No paraíso trabalhista fora da Eurozona, saúde e educação são universais e fator da prosperidade. Nas universidades públicas, os noruegueses precisam pagar só a pequena taxa semestral de registro. Ano passado, 1,12 milhão deles, 28% da população adulta, tinha nível superior. Outra curiosidade: a maioria dos adultos fala inglês fluentemente.

Quando têm de ir ao médico, pagam um valor simbólico pela consulta. Mas não gastam nada em internações, exames e qualquer outro procedimento de hospital. Grávidas estão livres de arcar com consultas, incluindo as do pediatra após o nascimento da criança. Homens e mulheres podem se aposentar com 62 anos, considerando o tempo mínimo de trabalho. Mas a maioria se aposenta aos 67.

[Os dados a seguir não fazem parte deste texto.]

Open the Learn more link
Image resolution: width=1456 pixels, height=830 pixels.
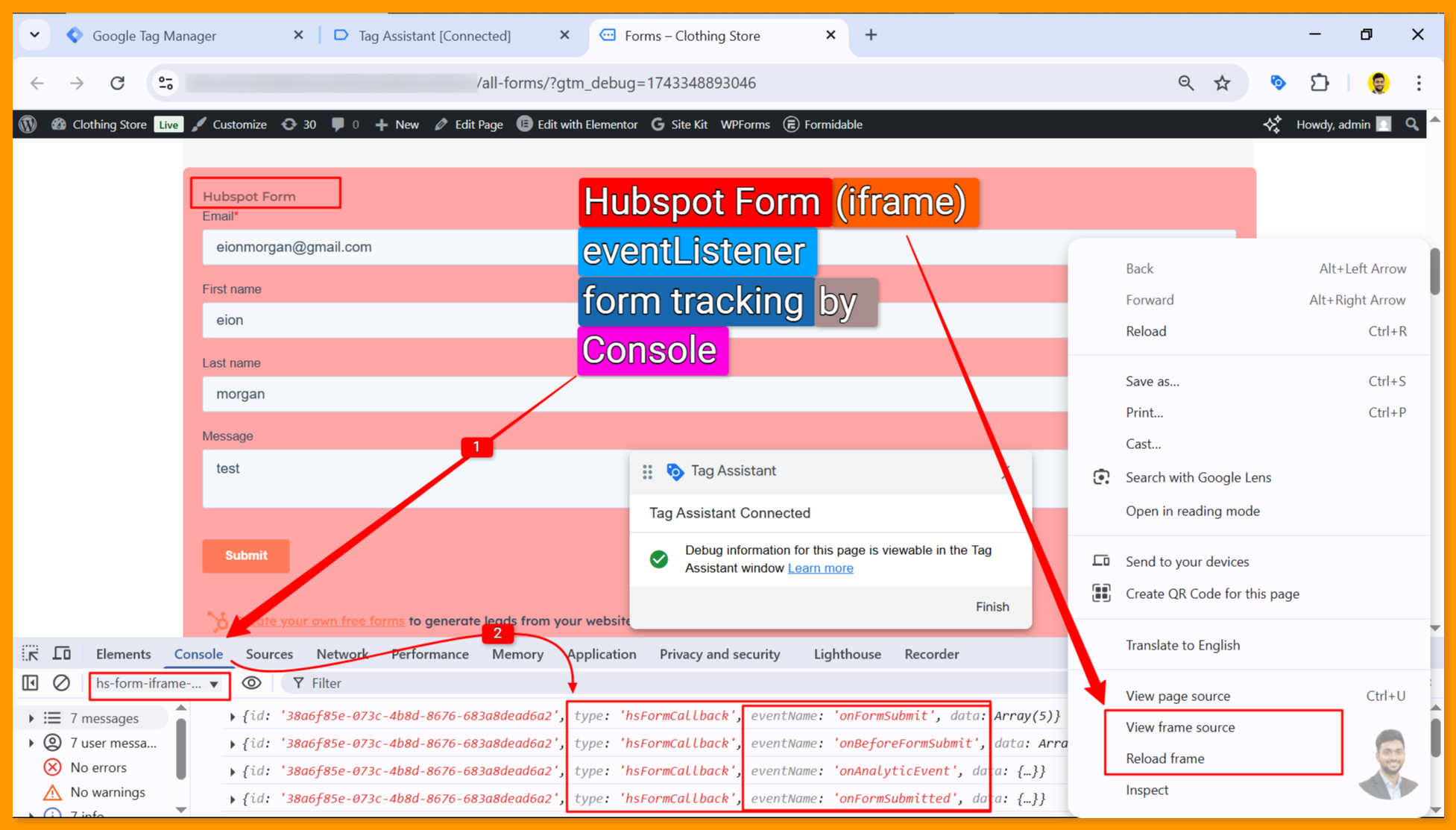(x=820, y=568)
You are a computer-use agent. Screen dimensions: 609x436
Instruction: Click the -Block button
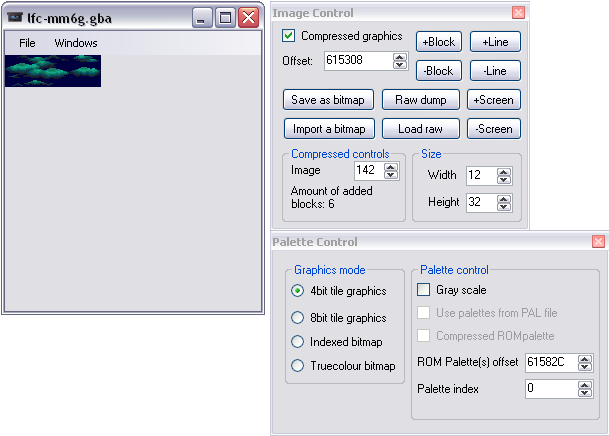pyautogui.click(x=438, y=70)
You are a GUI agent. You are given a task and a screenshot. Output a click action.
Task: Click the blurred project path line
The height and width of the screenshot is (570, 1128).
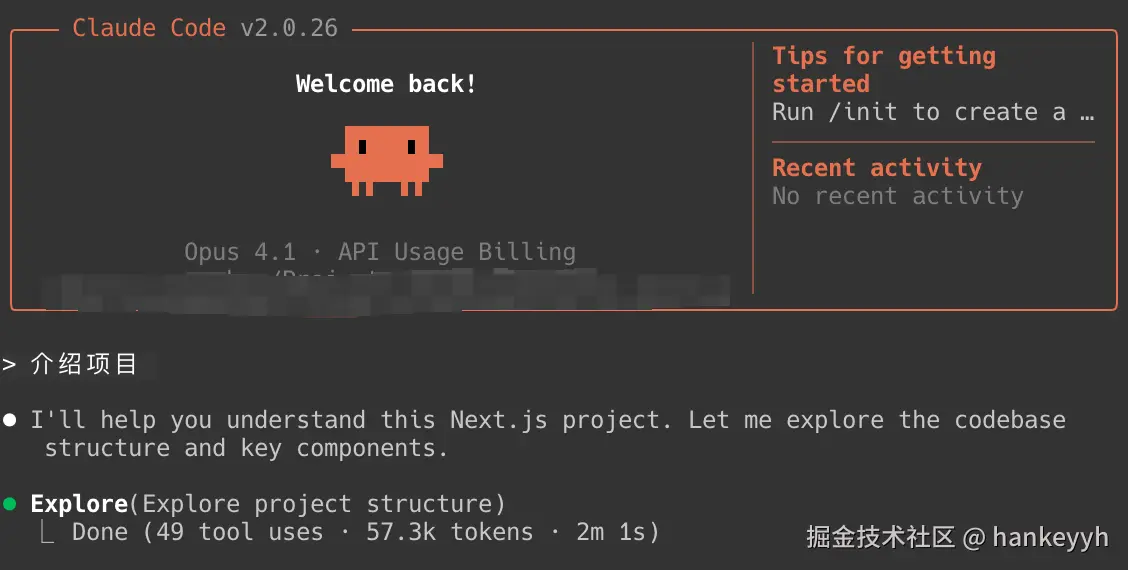point(386,291)
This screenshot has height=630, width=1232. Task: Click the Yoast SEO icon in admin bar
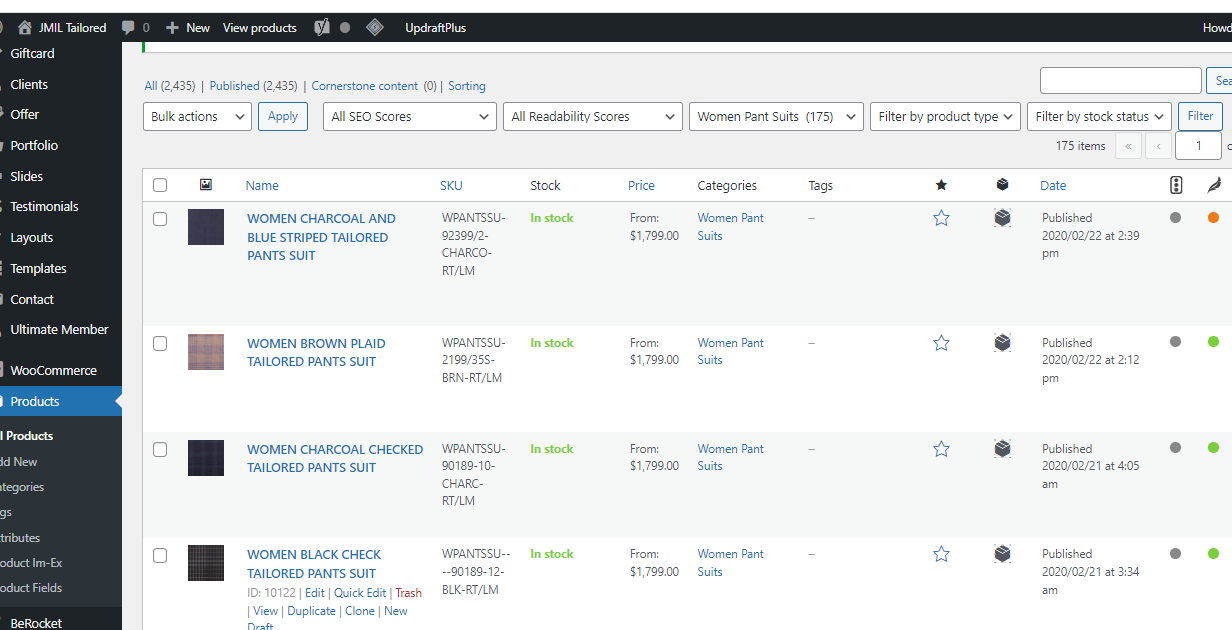point(322,28)
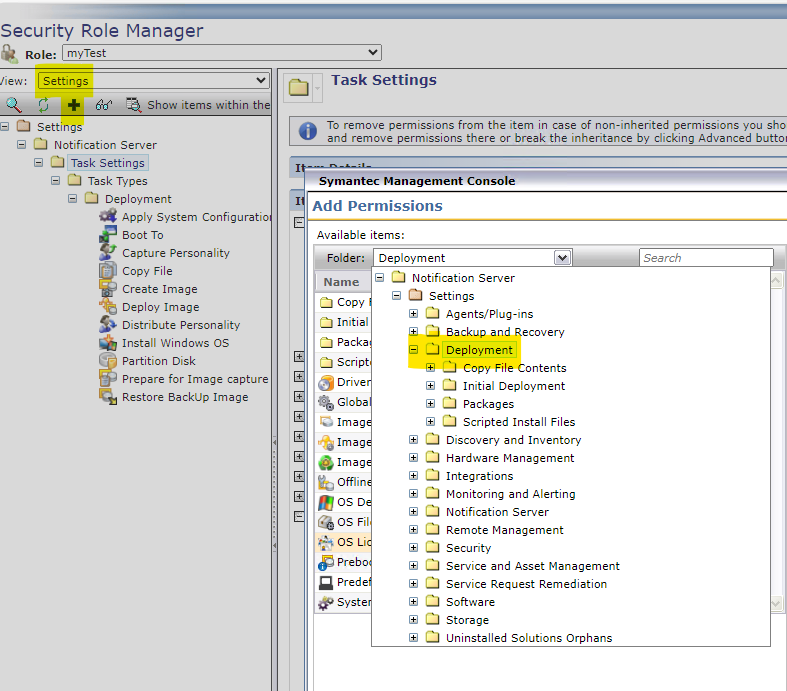
Task: Click the Create Image task icon
Action: coord(107,289)
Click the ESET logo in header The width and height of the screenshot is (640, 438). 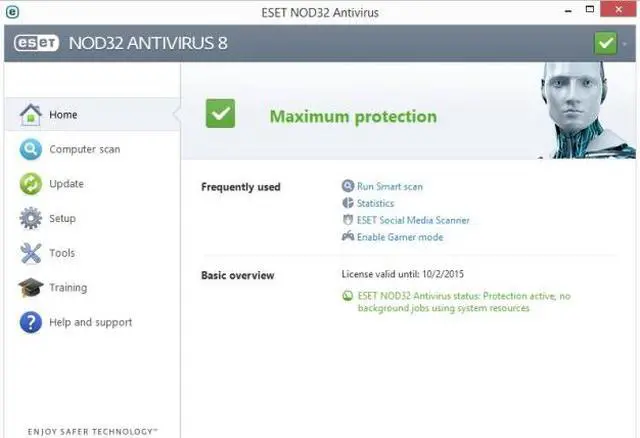36,43
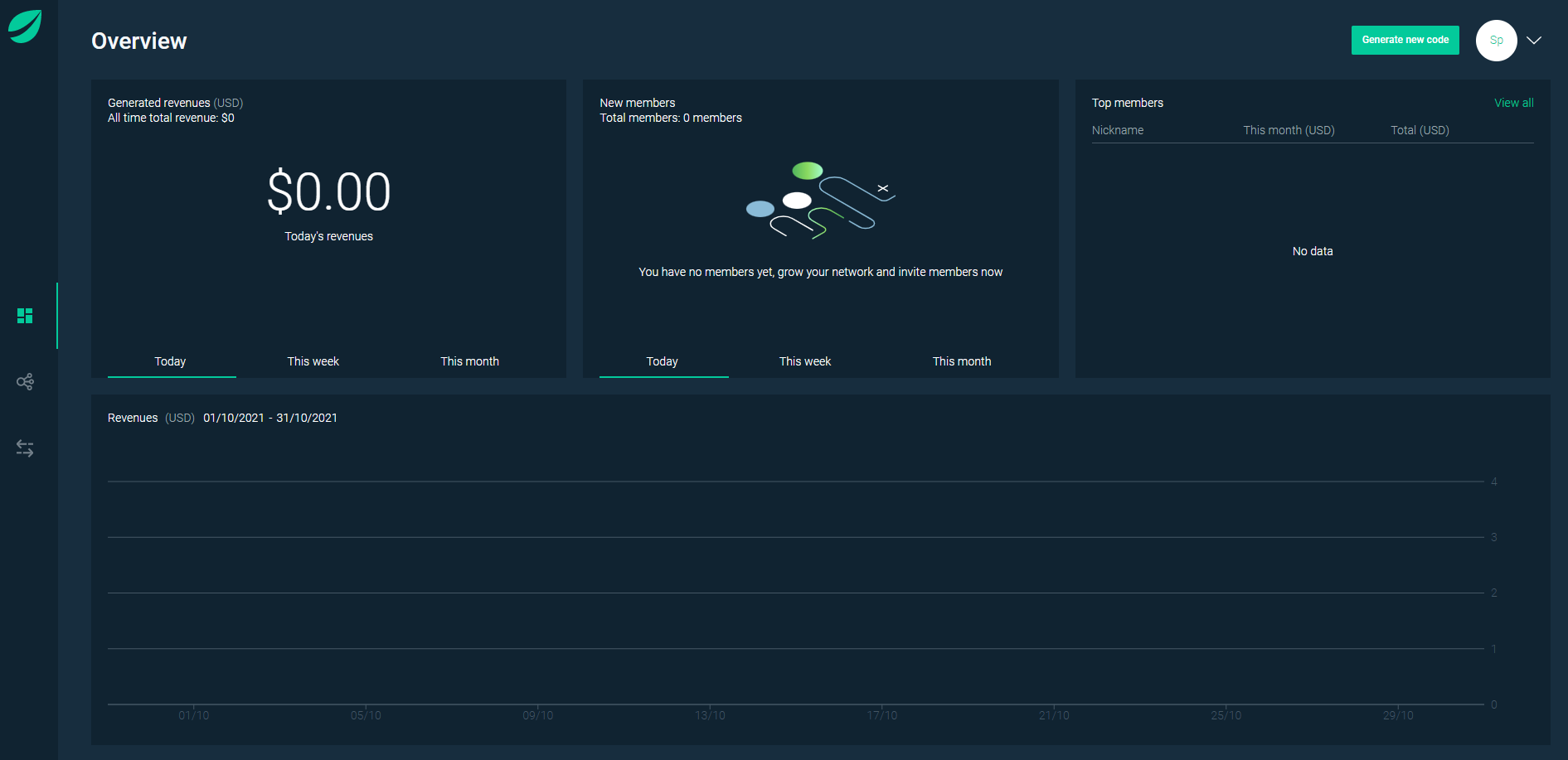This screenshot has width=1568, height=760.
Task: Switch revenues to This month tab
Action: 469,361
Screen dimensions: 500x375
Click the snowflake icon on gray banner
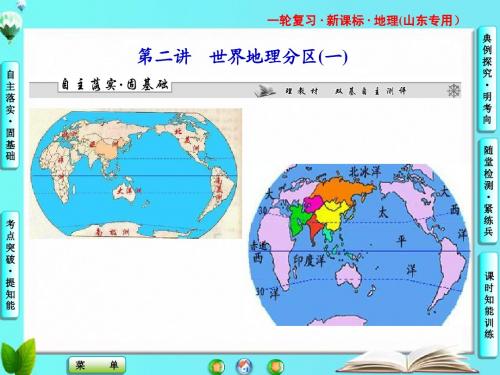(x=453, y=90)
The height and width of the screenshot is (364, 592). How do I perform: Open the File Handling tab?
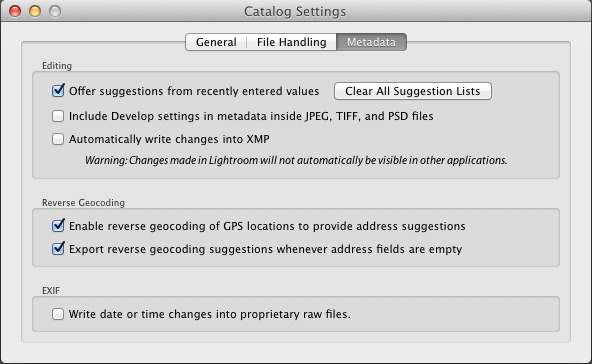point(291,42)
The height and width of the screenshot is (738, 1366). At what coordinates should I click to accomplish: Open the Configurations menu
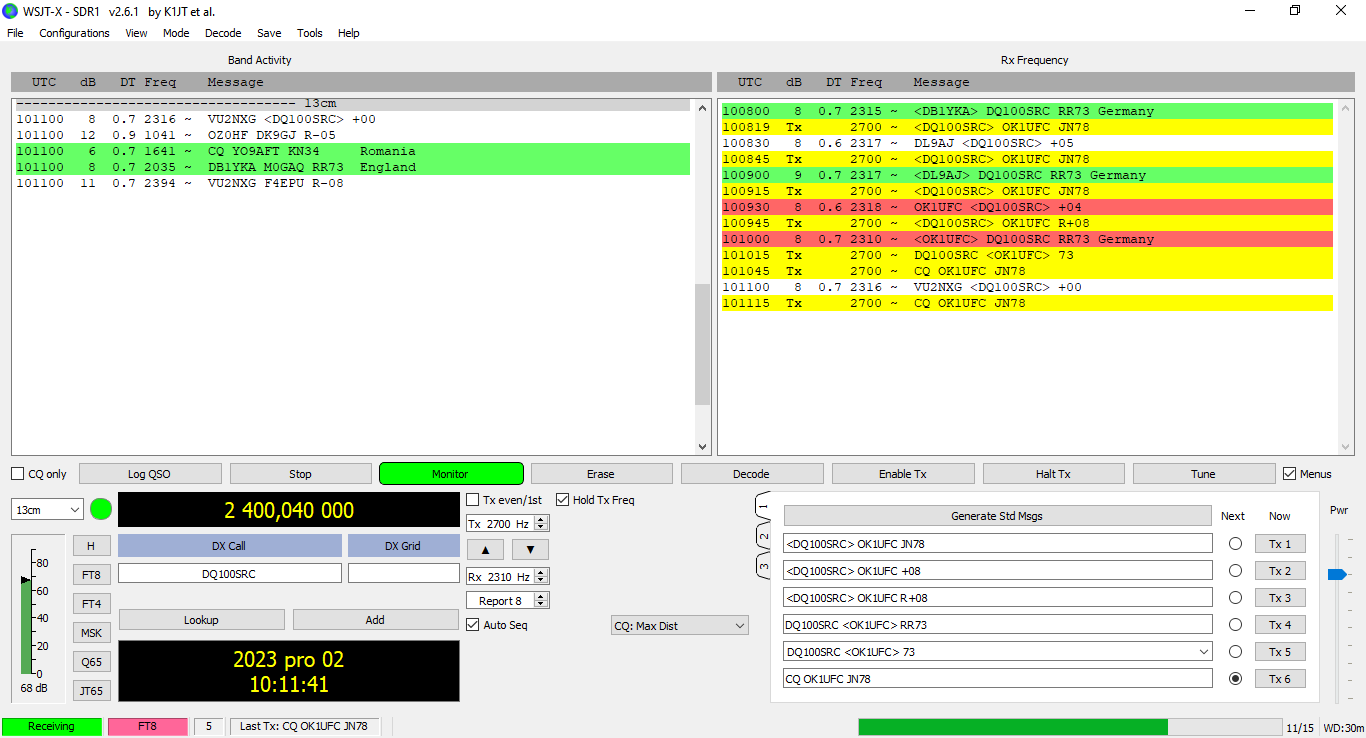(74, 33)
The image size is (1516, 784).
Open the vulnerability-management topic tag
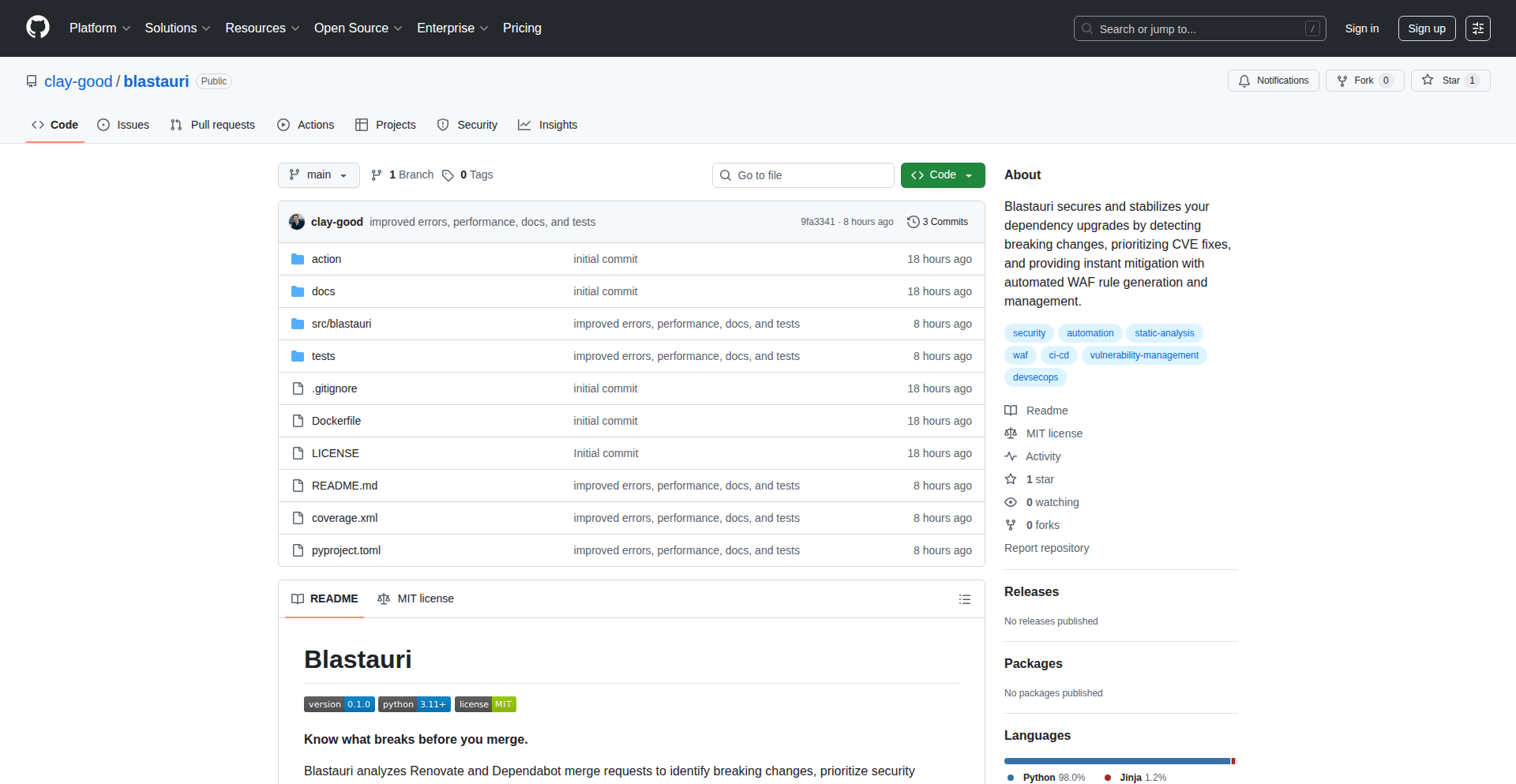tap(1143, 355)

O modelo escandinavo de serviços públicos eficientes mediante pesada carga tributária (até 50% do PIB) gerou mudanças ainda mais profundas na cultura do trabalho. Além do modo estilizado de vestir (lá é difícil achar uma gravata e todo dia é casual day) e cortar o cabelo, executivos e operários almoçam juntos na empresa, recolhem e lavam seus pratos, dirigem o próprio carro ou pedalam na volta para casa após uma jornada que acaba por volta das 16h. Sem o trânsito congestionado das metrópoles do Brasil, conseguem ainda aproveitar o dia com lazer, estudo, família e amigos.

Esse quadro é resultado de mais objetividade nas horas trabalhadas, incluindo um almoço breve e prático, sem risco de invadir o tempo livre. Stein Christian Mohn, vice-presidente da Mohn Drilling, empresa criadora de robôs subaquáticos, leva a sério tal filosofia, como integrante da geração que aproveitou o incentivo estatal para estudar muito e prosperar no empreendedorismo. “Transformamos ideias e ideais em negócios”, resume o executivo de 38 anos, esportista e com visual de cantor pop.

Focada em sensores eletrônicos usados na exploração de petróleo no fundo do mar, a Pro-Analysis, também de Bergen, mais parece uma agência de publicidade. Seus técnicos dispensam o macacão e preferem sandálias. Até uma placa brinca com os estressados, os convidando a relaxar dando cabeçadas. Os espaços de trabalho na Noruega, de lanchonetes a laboratórios, lembram home offices, decorados com tapetes, quadros e objetos pessoais, além de deixar à vista grandes cestos de frutas frescas, retrato da obsessão nacional pela vida saudável.

O interior de um navio fabricado pela Ulstein mais parece um imóvel residencial de luxo, com pisos de madeira e salas para recreação. O capitão, aliás, parece o mais descolado da tripulação, trajando camiseta e chinelos. Outro ambiente confortável é o do estaleiro Kleven Maritime, também em Ulsteinvik. Seu presidente Stale Rsamussen almoça com a equipe numa mistura de cozinha americana com sala de estar. As salas são a cara de seus funcionários.

Quando esse jeito de trabalhar chega ao Brasil, o choque cultural é inevitável. “Nas primeiras semanas no Rio, uma funcionária do escritório tentou impedir que eu limpasse a mesa”, conta Johnny Haberg, vice-cônsul e representante no país do Conselho Norueguês da Pesca. “Para mim é engraçado ouvir de brasileiros que suas pequenas empresas têm só 900 empregados quando uma grande empresa norueguesa tem 90. Esse é o maior contraste”, ilustra Reidun Beate Olsen, diretora do escritório no Rio da Innovation Norway, agência de promoção industrial e turística da Noruega. Em média, a diferença entre o menor e maior salário numa mesma empresa é de apenas quatro vezes. Um construtor qualificado, por exemplo, ganha só 10% mais que um inexperiente.